__Passage shown__:
Such classes shall be as nearly equal in number as the then total number of
directors constituting the entire board of directors shall permit, with the
terms of office of all members of one class expiring each year. Subject to the
provisions of this Article IX, should the number of directors not be equally
divisible by two, the excess director shall be assigned to Class I. At each
annual meeting of shareholders, the successors to the class of directors whose
terms expire at such meeting shall be elected to hold office for a term expiring
at the second succeeding annual meeting. Notwithstanding the foregoing, the
director whose term shall expire at any annual meeting shall continue to serve
until such time as his successor shall have been duly elected and shall have
qualified unless his position on the board of directors shall have been
abolished by action taken to reduce the size of the board of directors prior to
said meeting.

__Stored entries__:
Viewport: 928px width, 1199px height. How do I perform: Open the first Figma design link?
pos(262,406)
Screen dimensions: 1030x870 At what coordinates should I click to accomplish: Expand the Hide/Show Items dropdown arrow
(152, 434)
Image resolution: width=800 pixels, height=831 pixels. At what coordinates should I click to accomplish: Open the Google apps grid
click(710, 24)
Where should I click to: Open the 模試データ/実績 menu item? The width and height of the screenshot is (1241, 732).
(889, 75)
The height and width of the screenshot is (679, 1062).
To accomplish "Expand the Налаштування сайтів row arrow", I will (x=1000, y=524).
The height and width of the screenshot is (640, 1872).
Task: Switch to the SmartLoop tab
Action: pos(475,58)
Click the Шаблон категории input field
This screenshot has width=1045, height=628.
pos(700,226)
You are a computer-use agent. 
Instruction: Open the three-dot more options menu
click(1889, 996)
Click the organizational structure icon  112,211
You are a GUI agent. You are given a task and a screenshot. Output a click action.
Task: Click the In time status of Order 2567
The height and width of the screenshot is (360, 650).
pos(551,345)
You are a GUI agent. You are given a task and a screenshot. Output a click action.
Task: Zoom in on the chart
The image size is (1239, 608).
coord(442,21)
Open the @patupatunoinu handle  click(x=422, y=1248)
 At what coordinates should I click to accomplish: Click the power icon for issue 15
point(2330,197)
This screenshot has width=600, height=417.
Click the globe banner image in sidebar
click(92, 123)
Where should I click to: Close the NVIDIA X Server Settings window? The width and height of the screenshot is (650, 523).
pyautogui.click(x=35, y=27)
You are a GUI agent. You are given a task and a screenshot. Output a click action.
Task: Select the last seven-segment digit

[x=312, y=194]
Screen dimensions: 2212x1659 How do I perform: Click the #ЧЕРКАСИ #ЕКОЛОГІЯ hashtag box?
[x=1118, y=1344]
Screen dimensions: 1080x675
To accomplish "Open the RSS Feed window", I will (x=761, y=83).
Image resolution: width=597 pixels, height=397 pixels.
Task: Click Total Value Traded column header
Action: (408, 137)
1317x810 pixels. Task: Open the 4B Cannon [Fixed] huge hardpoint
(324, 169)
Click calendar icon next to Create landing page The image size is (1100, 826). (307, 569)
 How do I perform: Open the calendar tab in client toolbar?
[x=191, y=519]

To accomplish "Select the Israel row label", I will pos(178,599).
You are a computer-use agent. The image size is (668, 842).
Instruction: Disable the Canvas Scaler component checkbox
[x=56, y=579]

__Exercise set__:
1. According to the board-of-directors passage, to which class is the excess director assigned when the number of directors is not equally divisible by two?
2. Extract every line of the stored entries that contains the word "what", treating case as significant.

__Solutions below__:
1. The excess director is assigned to Class I.

2.
Screen dimensions: 1030x870 At what coordinates should I click to accomplish: Expand the Hide/Show Items dropdown arrow
Image resolution: width=800 pixels, height=831 pixels. At what coordinates should I click to accomplish: Open the Google apps grid
 At what coordinates should I click to accomplish: Click the power icon for issue 15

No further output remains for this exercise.